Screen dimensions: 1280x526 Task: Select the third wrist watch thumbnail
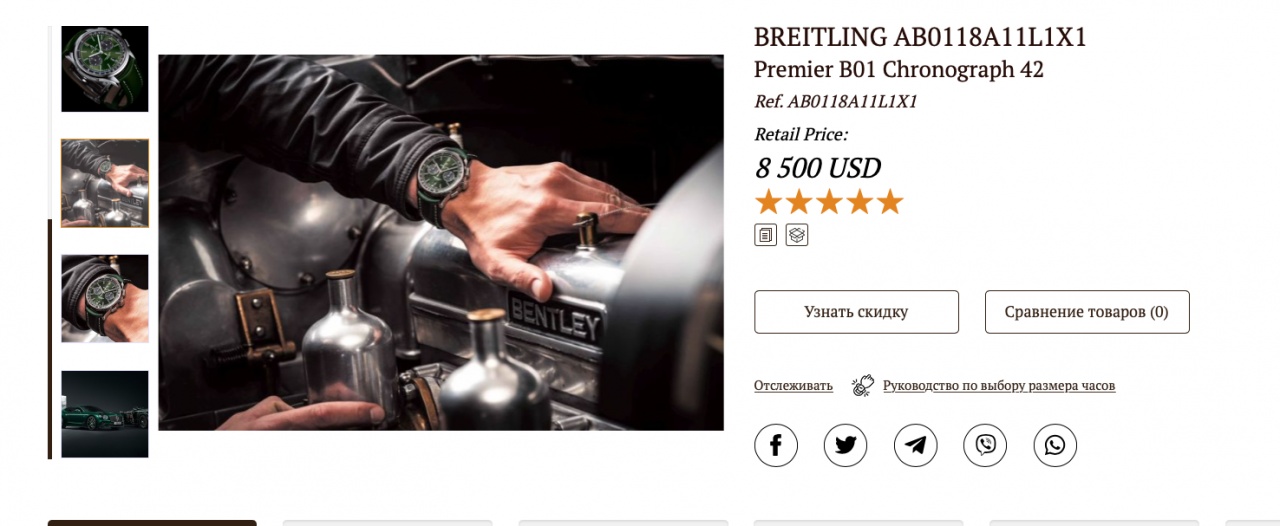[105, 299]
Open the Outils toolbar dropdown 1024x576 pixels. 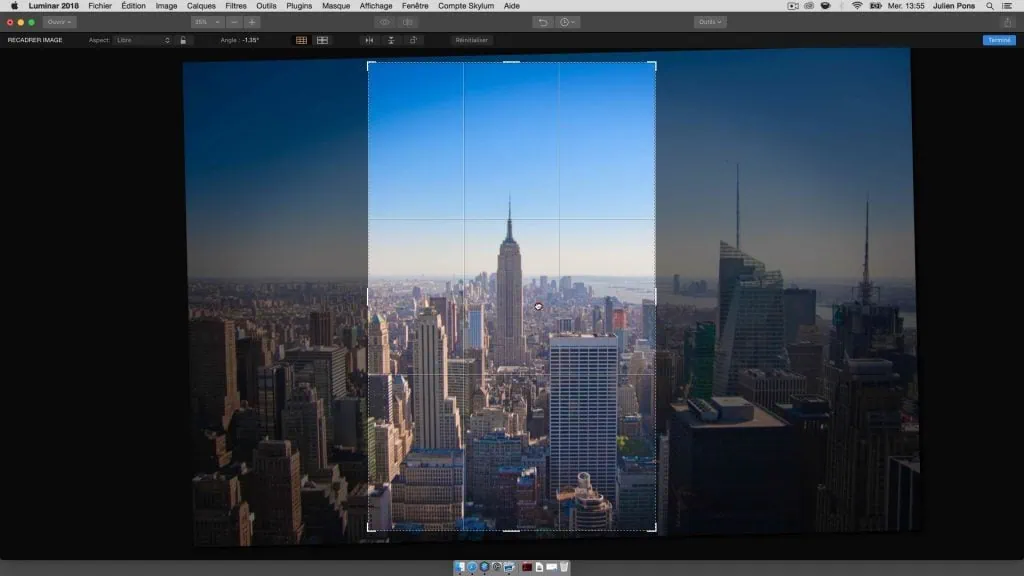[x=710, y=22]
* * *
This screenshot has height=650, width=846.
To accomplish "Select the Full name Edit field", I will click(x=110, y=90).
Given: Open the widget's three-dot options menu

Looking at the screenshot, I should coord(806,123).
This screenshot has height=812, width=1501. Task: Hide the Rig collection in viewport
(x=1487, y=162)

### Direction
Reproduce verbatim the lines between the one containing "This screenshot has height=812, width=1501." and the one containing "(x=1487, y=162)", inclusive.

### Full response
This screenshot has height=812, width=1501. Task: Hide the Rig collection in viewport
(x=1487, y=162)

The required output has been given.